# First time turkey hunting ever, SCORED!



## swampstand (Feb 7, 2005)

Well I didn't get a Tom, but did get a Jake. It had about a 4" beard, don't know the weight. Had Gobblers Gobbling from 3 different areas. Called a little and about 1/2 hour later had 5 jakes come in. I shot the one with the biggest body out of the bunch. They did not strut at all. Just kinda came in checking things out. My shot was about 35 yards and he went down. It was exciting and I will be turkey hunting every spring season now. It was really cool hearing the gobbling. Never heard it while deer hunting before. 

I need a good marinade recipe for the breasts. I did get some shot in the meat though. I hope I will not accidentally eat one and get lead poisoning. Should I be concerned??????

Also, what do I do with the tail feather fan and the beard. I did cut them out and they are just sitting in my garage. Do I need to cure them some special way? 

I plan on doing some kind of inexpensive mount of these two pieces of the bird. I saw a really cool pic on a post on this site I loved. 

Anyway, I lucked out and got one. I wish I could go out and try for another. If someone wants to see pics. Let me know how to post them.


----------



## booktens (Nov 24, 2004)

Congrats on your first bird !!!!:woohoo1:


----------



## NATTY BUMPO (May 12, 2001)

swampstand said:


> Also, what do I do with the tail feather fan and the beard. I did cut them out and they are just sitting in my garage. Do I need to cure them some special way?
> 
> QUOTE]
> 
> ...


----------



## FireDoc66 (Oct 9, 2005)

Congrats on your first! Now you're hooked for life...


----------



## timj (Apr 28, 2003)

Congradulations!


----------



## D_Hunter (Aug 22, 2004)

Congrats !!!!:woohoo1: 

Hooked for life for sure now..:lol: 

Let's see the pictures !!!


----------



## Gobblerman (Dec 19, 2004)

Great Job! You'll be hooked for life!


----------



## swampstand (Feb 7, 2005)

I would love to send you the pictures. How do I do this?


----------



## Linda G. (Mar 28, 2002)

Congratulations on your first hunt, and your first bird!! Don't ever say it was "just a jake"-the size of the beard, spurs, and weight don't count-it's the hunt that counts. And you had a world class hunt.


----------



## NEMichsportsman (Jul 3, 2001)

swampstand said:


> I would love to send you the pictures.

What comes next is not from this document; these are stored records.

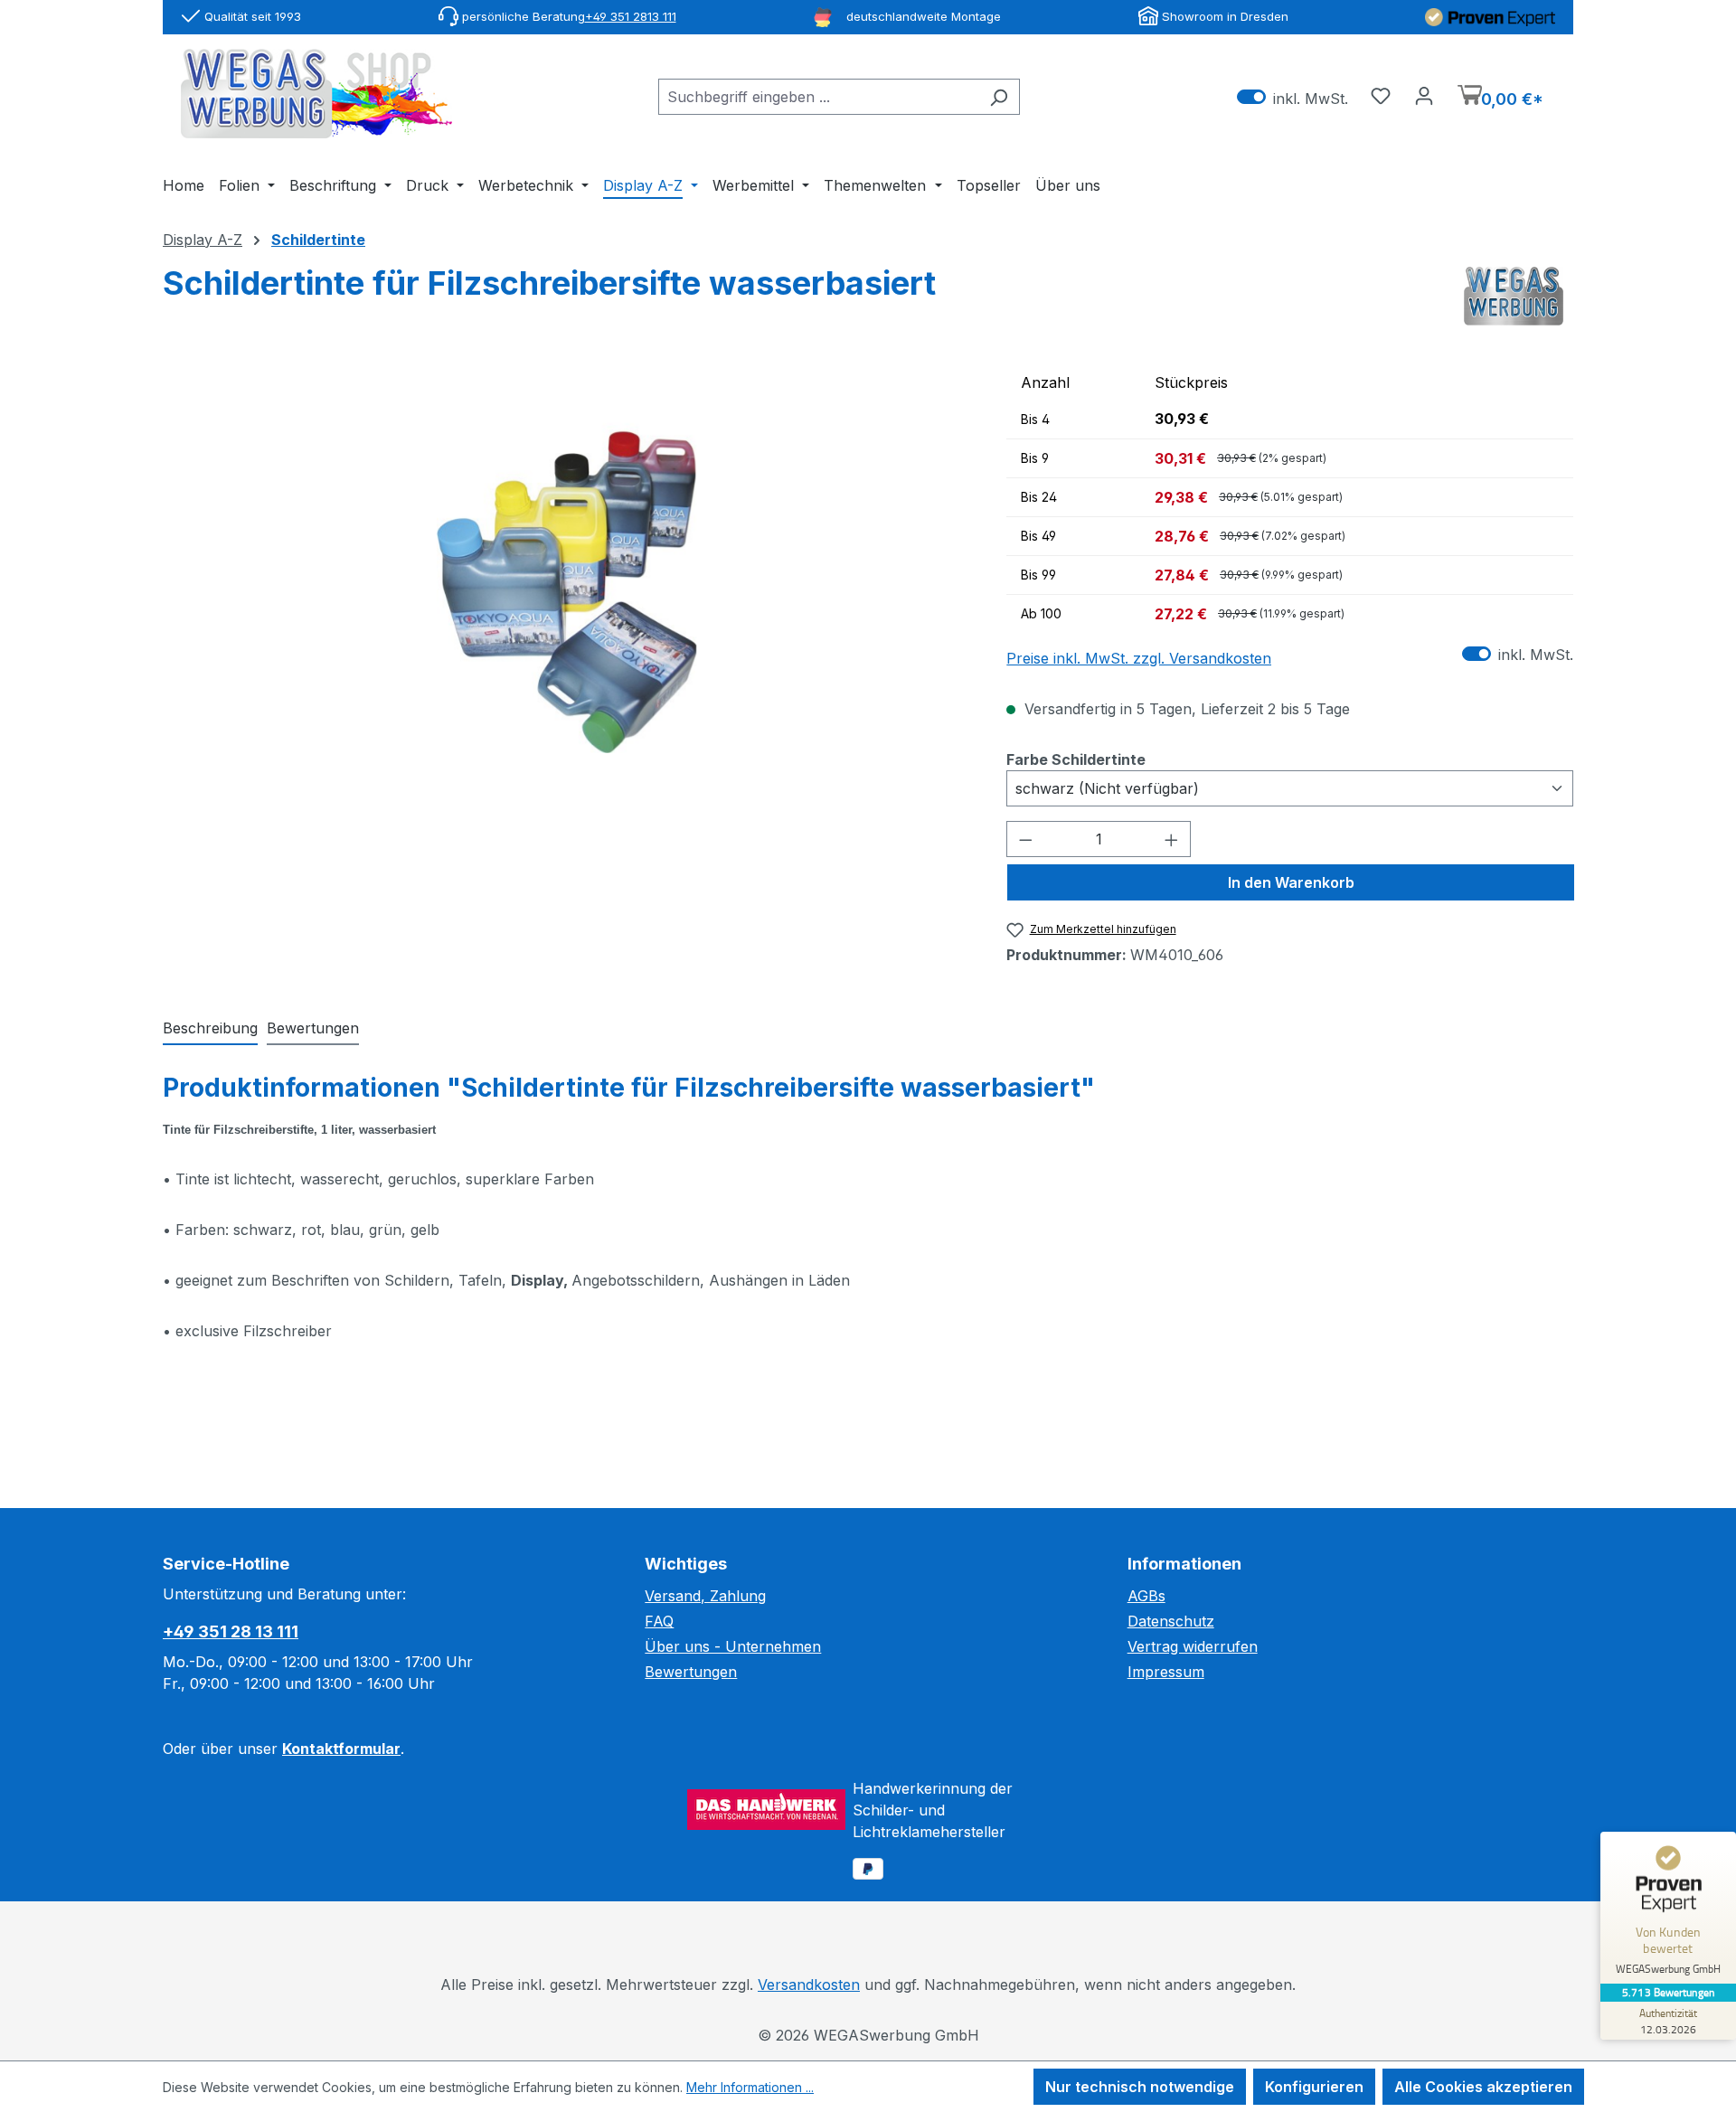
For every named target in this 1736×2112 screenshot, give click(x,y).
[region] (566, 558)
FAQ (659, 1621)
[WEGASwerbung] (1513, 296)
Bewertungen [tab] (313, 1028)
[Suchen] (998, 97)
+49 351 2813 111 (630, 16)
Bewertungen (691, 1672)
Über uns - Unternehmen (733, 1646)
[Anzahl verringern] (1025, 839)
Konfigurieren (1314, 2087)
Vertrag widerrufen (1192, 1646)
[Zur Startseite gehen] (316, 93)
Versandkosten (809, 1984)
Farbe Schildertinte (1076, 759)
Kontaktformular (341, 1749)
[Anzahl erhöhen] (1172, 839)
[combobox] (818, 97)
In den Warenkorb (1291, 882)
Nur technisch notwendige (1139, 2087)
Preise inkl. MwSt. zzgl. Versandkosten (1138, 658)
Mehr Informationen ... (750, 2087)
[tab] (210, 1029)
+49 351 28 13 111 (230, 1631)
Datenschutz (1170, 1621)
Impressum (1165, 1672)
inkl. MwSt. (1292, 97)
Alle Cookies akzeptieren (1483, 2087)
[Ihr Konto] (1424, 95)
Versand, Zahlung (705, 1596)
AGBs (1146, 1596)
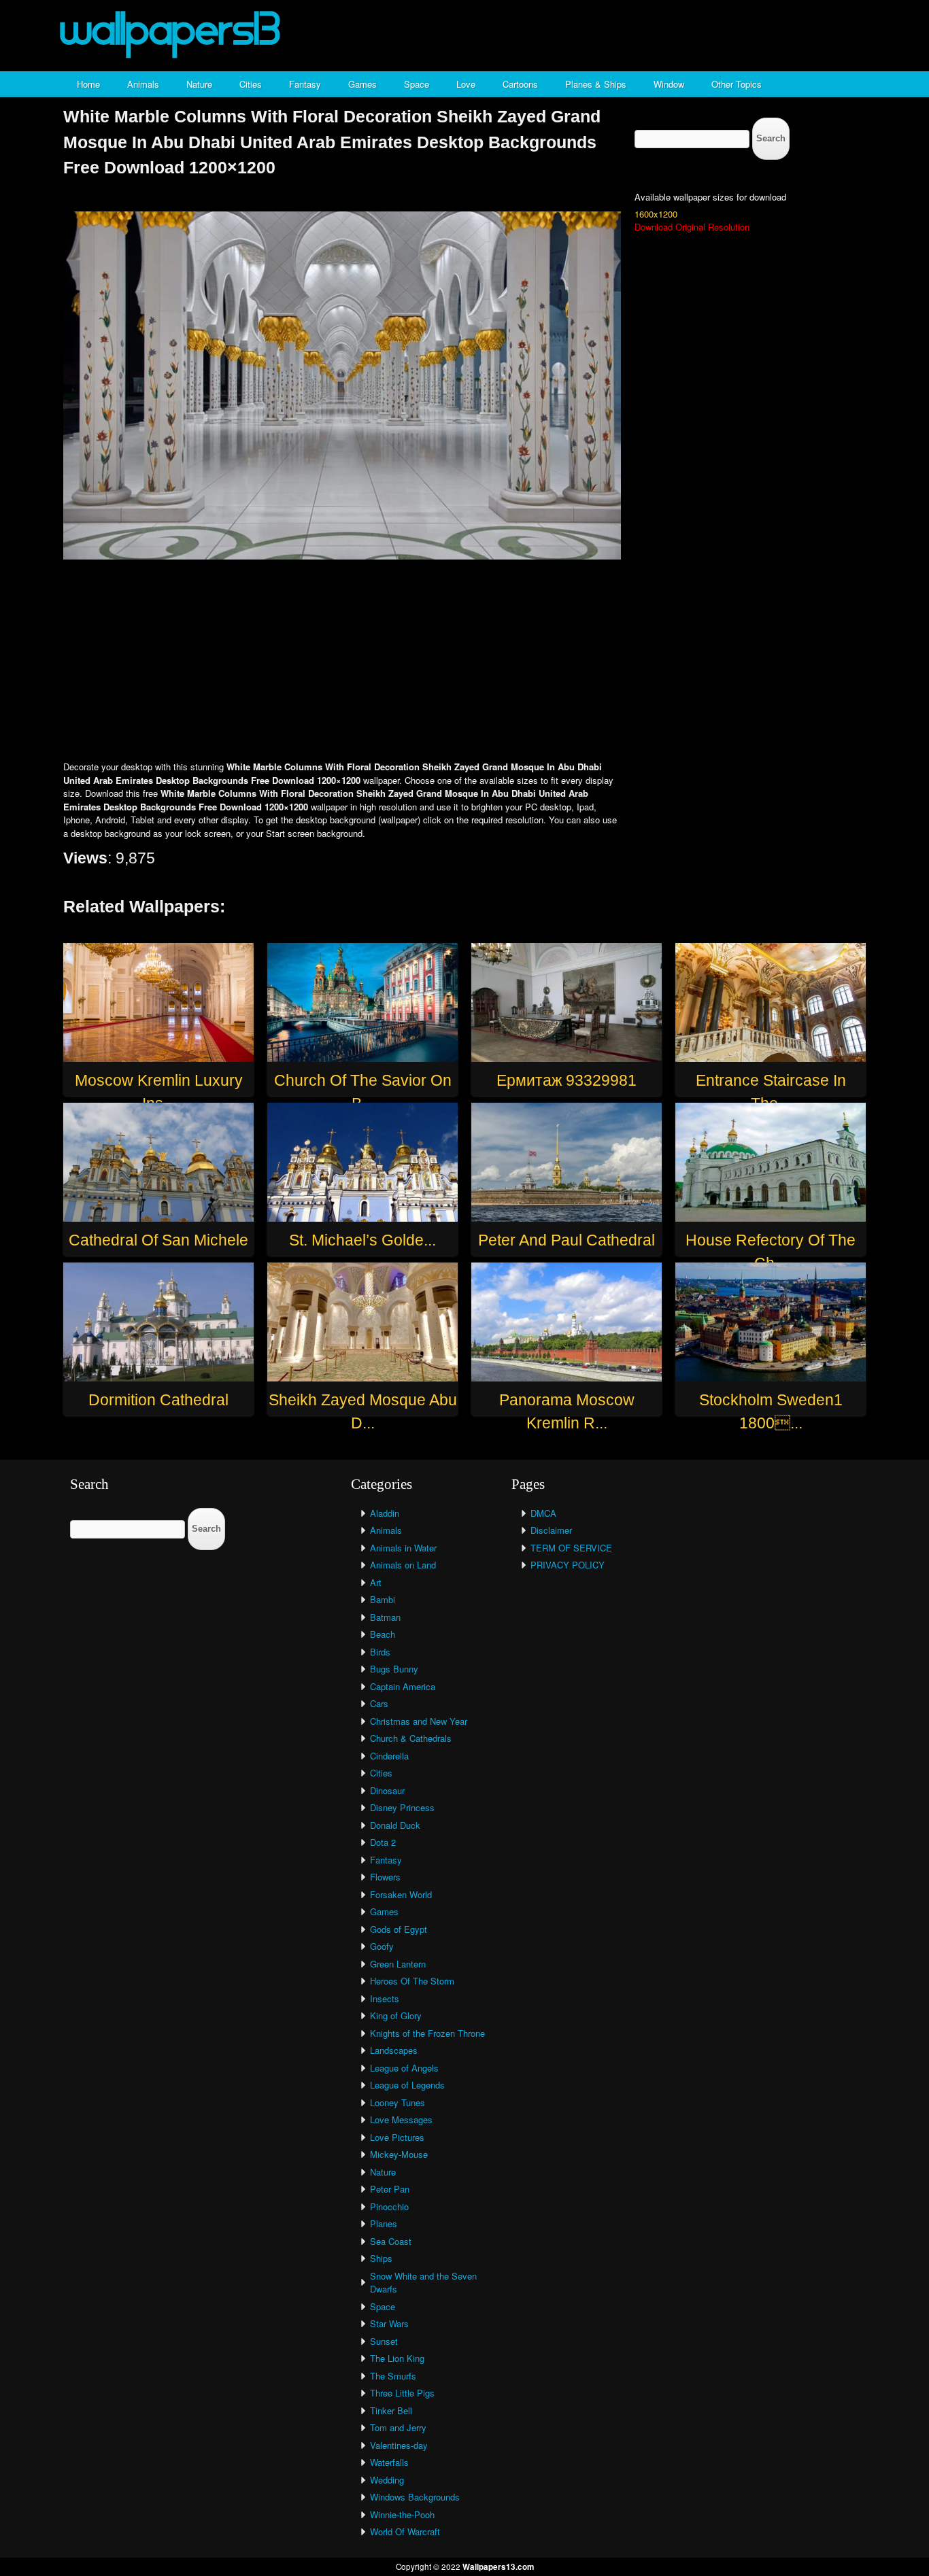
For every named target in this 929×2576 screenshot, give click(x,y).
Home (88, 84)
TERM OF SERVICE (571, 1547)
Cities (250, 84)
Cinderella (389, 1755)
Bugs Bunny (394, 1668)
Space (416, 84)
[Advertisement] (464, 661)
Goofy (382, 1946)
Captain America (402, 1686)
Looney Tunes (397, 2102)
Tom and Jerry (398, 2427)
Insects (384, 1998)
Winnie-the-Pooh (402, 2514)
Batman (385, 1617)
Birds (380, 1651)
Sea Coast (390, 2241)
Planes (383, 2223)
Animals (143, 84)
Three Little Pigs (402, 2392)
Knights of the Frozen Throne (427, 2033)
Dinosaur (387, 1790)
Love (465, 84)
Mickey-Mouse (399, 2154)
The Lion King (397, 2358)
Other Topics (736, 84)
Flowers (385, 1876)
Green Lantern (398, 1963)
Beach (382, 1634)
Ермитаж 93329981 (566, 1080)
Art (376, 1582)
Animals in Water (403, 1547)
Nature (199, 84)
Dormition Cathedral (158, 1400)
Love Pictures (397, 2137)
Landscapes (394, 2050)
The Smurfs (393, 2375)
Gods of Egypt (398, 1929)
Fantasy (305, 84)
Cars (379, 1703)
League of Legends (407, 2084)
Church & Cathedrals (411, 1738)
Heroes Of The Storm (412, 1980)
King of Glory (396, 2015)
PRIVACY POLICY (567, 1564)
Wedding (387, 2479)
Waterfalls (389, 2462)
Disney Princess (402, 1807)
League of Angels (404, 2067)
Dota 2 (383, 1842)
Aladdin (384, 1513)
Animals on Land (403, 1564)
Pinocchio (389, 2206)
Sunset (384, 2341)
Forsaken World (401, 1894)
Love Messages (401, 2119)
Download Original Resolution (692, 226)
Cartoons (520, 84)
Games (362, 84)
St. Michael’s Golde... (362, 1240)
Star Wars (389, 2323)
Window (669, 84)
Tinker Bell (391, 2410)
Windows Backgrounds (415, 2496)
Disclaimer (551, 1530)
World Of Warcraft (405, 2531)
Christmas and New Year (418, 1721)
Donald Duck (395, 1825)
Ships (381, 2258)
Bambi (382, 1599)
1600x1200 (656, 213)
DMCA (543, 1513)
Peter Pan (389, 2188)
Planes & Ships (595, 84)
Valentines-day (399, 2445)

How do I do this?


If they are digital email me the files and I will see that they get posted.

Congrats!!!


----------



## Ack (Oct 3, 2004)

Congratulations on your first!


----------



## swampstand (Feb 7, 2005)

NEMichsportsman,
What is your e-mail address? I went to the "Send you an E-mail" and there I don't see a way to attach files.


----------



## Ebowhunter (Apr 5, 2000)

The first is always special.


----------



## Thunderhead (Feb 2, 2002)

Good Job ! Exciting ain't it ?


----------



## SgtSabre (May 15, 2004)

swampstand said:


> I need a good marinade recipe for the breasts. I did get some shot in the meat though. I hope I will not accidentally eat one and get lead poisoning. Should I be concerned??????


Don't be concerned. If you eat a pellet it will pass right through. Any trace amout of lead you may absorb will be insignificant.

Good work on the first bird! I made a necklace out of my first bird's spurs (last year) and I'm going to wear it as a "charm" every time I am turkey hunting or scouting. Hopefully I'll get enough birds to make it look like this:










Is that sweet, or what?


----------



## mich buckmaster (Nov 20, 2001)

Linda G. said:


> Congratulations on your first hunt, and your first bird!! Don't ever say it was "just a jake"-the size of the beard, spurs, and weight don't count-it's the hunt that counts. And you had a world class hunt.


I AGREE 100%!!!!!!!


----------



## sprigdog (Jan 29, 2004)

jake/tom/bearded hen...it dont matter..congrats


----------



## KalamazooKid (Jun 20, 2005)

.... congrats on a world class hunt!!!!!


----------



## NEMichsportsman (Jul 3, 2001)

Heres a pic of that First Bird!!!

Big Congrats again!!!!!!!!!!!!!!!


----------